• _Work instructions_
Render the following sentence from the passage on learning from mistakes below into Spanish: "Even the best plans have some problems."

-- BEGIN Document section --

I would suggest thinking about mistakes as lessons, not as failures. Remember, even big CEOs mess up sometimes, like Howard Schultz and Steve Jobs. That means it's okay if you make mistakes too. Just try to learn from them and move on.

A good way of doing this is to ask yourself what you can learn when things go wrong, instead of being hard on yourself. For example, if you give someone a job to do, and they make a mistake, think about how you can help them do better next time. Maybe you need to train them more or explain better.

If you're feeling really upset about a mistake, turn that energy into something good. Instead of getting mad at yourself, use that energy to make things better. Like, if you realize you gave someone a task too soon, think about a system to check their work before it causes problems.

Finally, plan to mess up sometimes. Don't expect everything to go perfectly. Even the best plans have some problems. If you think you'll do everything right, you might get really disappointed when something goes wrong. But if you know mistakes will happen, you can handle them better.

-- END Document section --
-- BEGIN Stored data --

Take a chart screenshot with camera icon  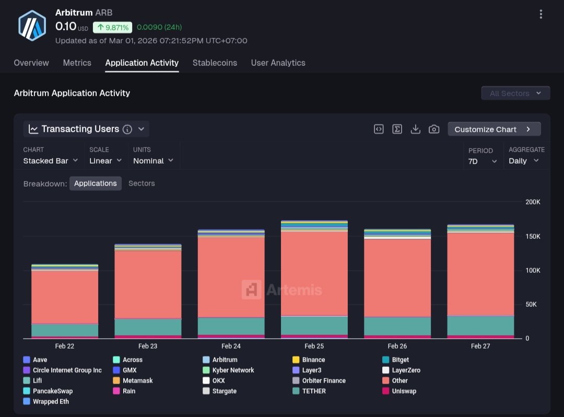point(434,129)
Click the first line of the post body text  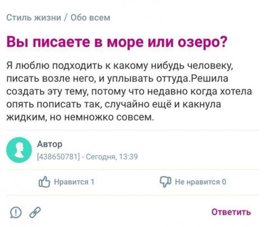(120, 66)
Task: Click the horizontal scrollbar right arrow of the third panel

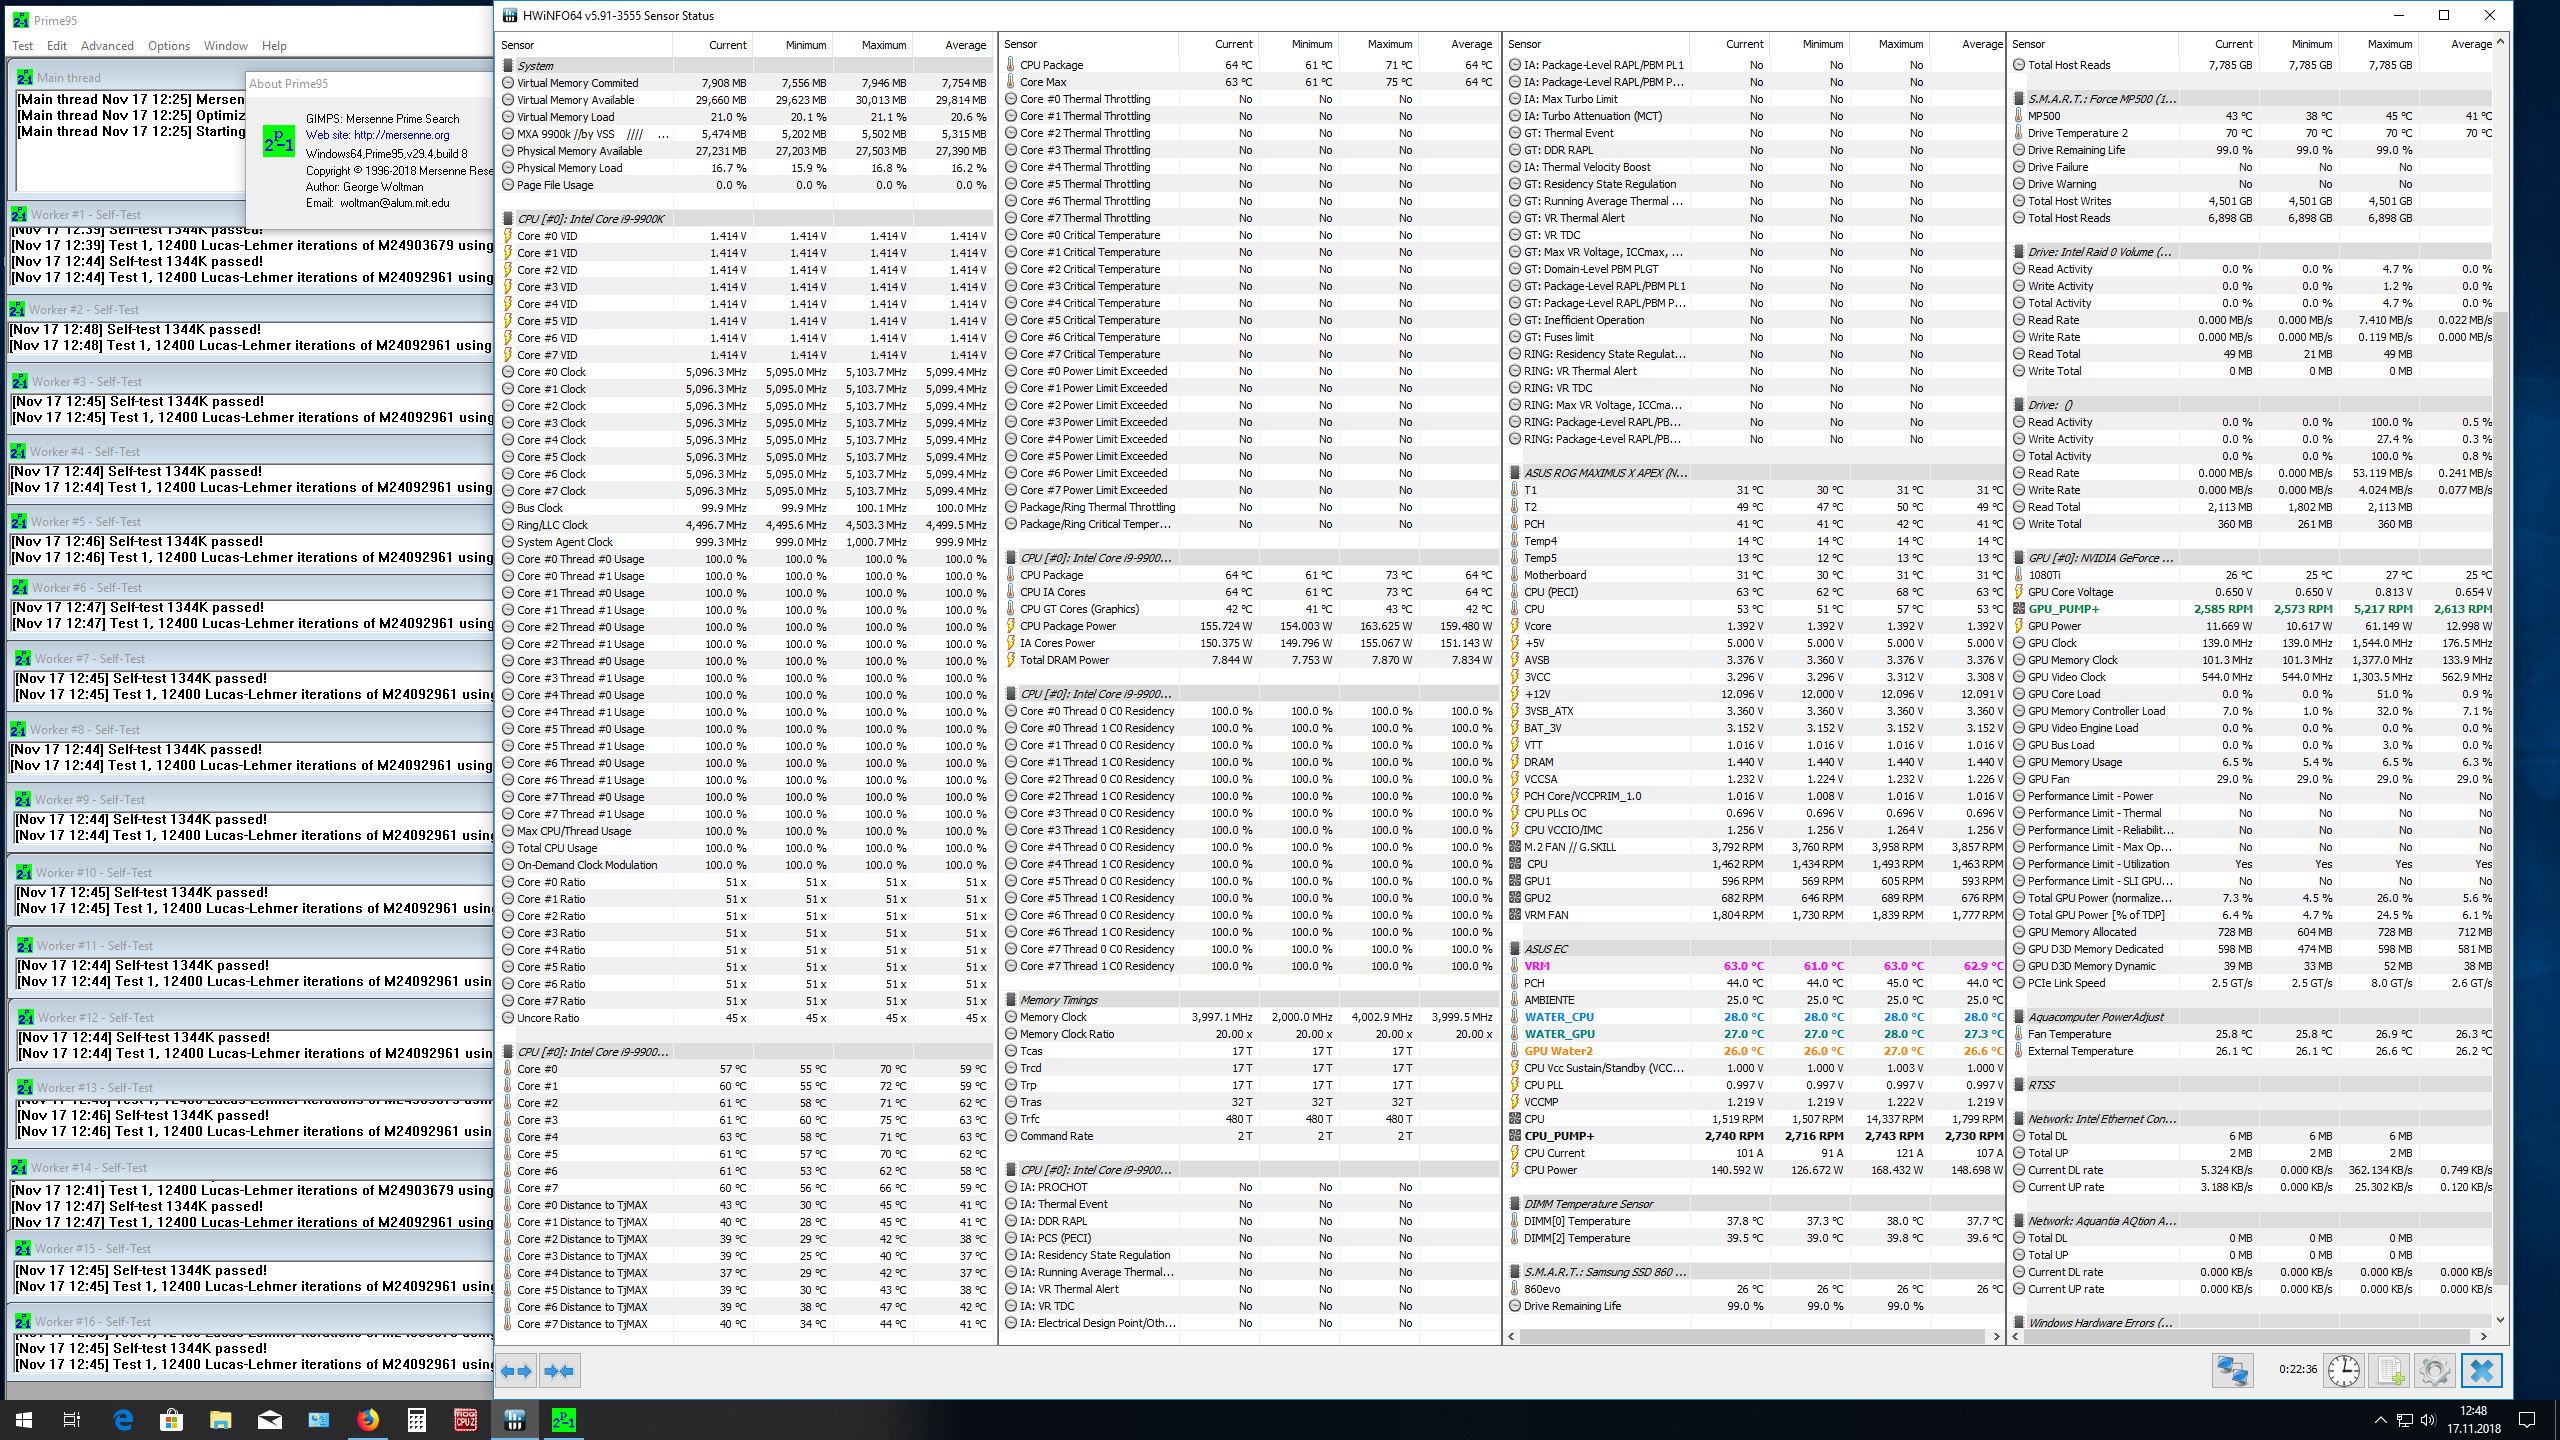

-- END Stored data --

• _Output_
Incluso los mejores planes tienen algunos problemas.